Late at night, Marilyn woke up and found her husband lying warmly next to her. His smell was as sweet as toast, with the aroma and bitterness of mellow wine. How happy it was to be here next to him - to feel the rise and fall of his chest as if it were her own breathing. Now, however, she had to do something else.

She stood at the door of Lydia's room, holding the door handle and hesitated for a while. She leaned her head against the doorframe, recalling her last night with her daughter—the reflection of Lydia's goblet flashed into her eyes, and she looked across the table with a smile, confidently imagining her daughter's future. , but never thought that this might not happen, that she might have got everything wrong.

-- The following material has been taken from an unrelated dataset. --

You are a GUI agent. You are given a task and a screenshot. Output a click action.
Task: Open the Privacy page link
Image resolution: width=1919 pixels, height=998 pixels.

The confidence she felt at that time has gone far away. It seems that it was some ancient feeling many years ago, an experience she had before marriage or even in her childhood. She knew they had nowhere to go but forward. Some part of her still wanted to go back to that moment—to change nothing, not even talk to Lydia, not tell her anything. Just open the door and take another look at my sleeping daughter, knowing that everything is fine.

When she finally pushed open the door, this scene appeared before her eyes: her daughter was lying on the bed, with a lock of long hair hanging on the pillow. If you looked carefully, you could even see that the duvet was rising and falling with her breathing. She knew that this was an illusion given to her by God, and she tried her best not to blink, trying to remember what her daughter looked like when she fell asleep.